Corporate structures own more media entities than ever before. (HBO is an initial investor in The Ringer!) But there are other reverberations from the film, too. Trump — whose campaign is predicated on a “Listen, I’m telling you the real deal” sort of straight talk — has inspired the same kind of fourth-wall-bashing that made Beale a sensation. Last Friday’s episode of Real Time With Bill Maher featured not one, but two segments in which Maher dropped his shtick and urged viewers to get serious about this election. His desperation was both mesmerizing and unsettling. And then one night later, Saturday Night Live intentionally cut its opening sketch short to offer a meta-observational moment about the rancor this election has sown even within its own cast and writing staff. During this election season, even comedy can’t help but crash through your TV with a mad-as-hell self-consciousness.
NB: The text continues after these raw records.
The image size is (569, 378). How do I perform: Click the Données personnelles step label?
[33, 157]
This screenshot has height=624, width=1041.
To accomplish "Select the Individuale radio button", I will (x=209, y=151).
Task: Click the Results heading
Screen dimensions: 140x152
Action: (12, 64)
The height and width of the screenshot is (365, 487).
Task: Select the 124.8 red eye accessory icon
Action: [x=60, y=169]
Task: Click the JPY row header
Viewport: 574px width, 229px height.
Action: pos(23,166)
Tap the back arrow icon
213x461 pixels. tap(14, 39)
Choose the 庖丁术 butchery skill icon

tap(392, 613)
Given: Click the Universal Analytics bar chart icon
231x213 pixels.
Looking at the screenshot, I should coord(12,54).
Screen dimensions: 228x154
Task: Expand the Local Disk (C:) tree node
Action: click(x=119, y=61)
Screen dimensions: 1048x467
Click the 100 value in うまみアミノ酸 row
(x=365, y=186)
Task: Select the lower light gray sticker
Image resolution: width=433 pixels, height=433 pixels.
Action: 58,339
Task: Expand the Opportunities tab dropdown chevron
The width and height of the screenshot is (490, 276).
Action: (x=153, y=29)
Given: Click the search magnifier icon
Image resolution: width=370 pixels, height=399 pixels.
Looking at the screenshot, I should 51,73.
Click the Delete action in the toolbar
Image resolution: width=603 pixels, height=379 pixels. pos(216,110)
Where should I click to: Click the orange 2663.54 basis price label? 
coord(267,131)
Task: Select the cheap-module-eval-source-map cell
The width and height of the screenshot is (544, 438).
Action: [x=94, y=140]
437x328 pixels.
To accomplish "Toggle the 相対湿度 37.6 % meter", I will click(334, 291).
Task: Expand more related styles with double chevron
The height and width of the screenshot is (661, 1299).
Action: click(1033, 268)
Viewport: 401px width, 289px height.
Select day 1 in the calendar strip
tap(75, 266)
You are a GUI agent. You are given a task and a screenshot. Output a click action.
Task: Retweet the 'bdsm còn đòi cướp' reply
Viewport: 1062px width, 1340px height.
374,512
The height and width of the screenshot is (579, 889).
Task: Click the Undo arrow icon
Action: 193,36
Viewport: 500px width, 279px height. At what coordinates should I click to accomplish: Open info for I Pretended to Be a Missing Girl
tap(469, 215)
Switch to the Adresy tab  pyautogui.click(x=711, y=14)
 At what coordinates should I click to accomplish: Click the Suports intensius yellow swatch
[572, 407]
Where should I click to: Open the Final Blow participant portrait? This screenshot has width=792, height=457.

In the last decade of his life, Chayefsky made three films — 1971’s The Hospital, Network, and 1980’s Altered States. Together, this trilogy forms an allegorical triptych about American consciousness, striking three key themes — health, expression, and identity. These are three core ideas that are as essential to how we think about ourselves and the country today as they were when Chayefsky was crafting them nearly half a century ago. They don’t make satires like Network anymore, for a number of reasons. Life got too weird. Chayefsky’s ideas are still resonant and unnervingly useful — but I don’t think he could have conjured an appropriate satire of this very moment.
Early in the film, when Beale first begins to crack, he delivers the following lines:
Anyone waiting for that line of reasoning at a concession speech Tuesday night will likely be left waiting for a good long while. Donald Trump has neither experienced an epiphany, nor is he a cosmic leader sent straight from the boardroom of an omniscient corporation. By all accounts, like Beale, he’s a showman, searching for a network he can call his own. Literally, his own, if he can raise the capital. Why? It’s simple, right there in the movie.
At the end of Jensen’s roaring speech, Beale asks the chairman why he has been chosen to deliver the great message handed down from CCA’s messianic mountaintops. Jensen pauses, and then lightly responds: “Because you’re on television, dummy.”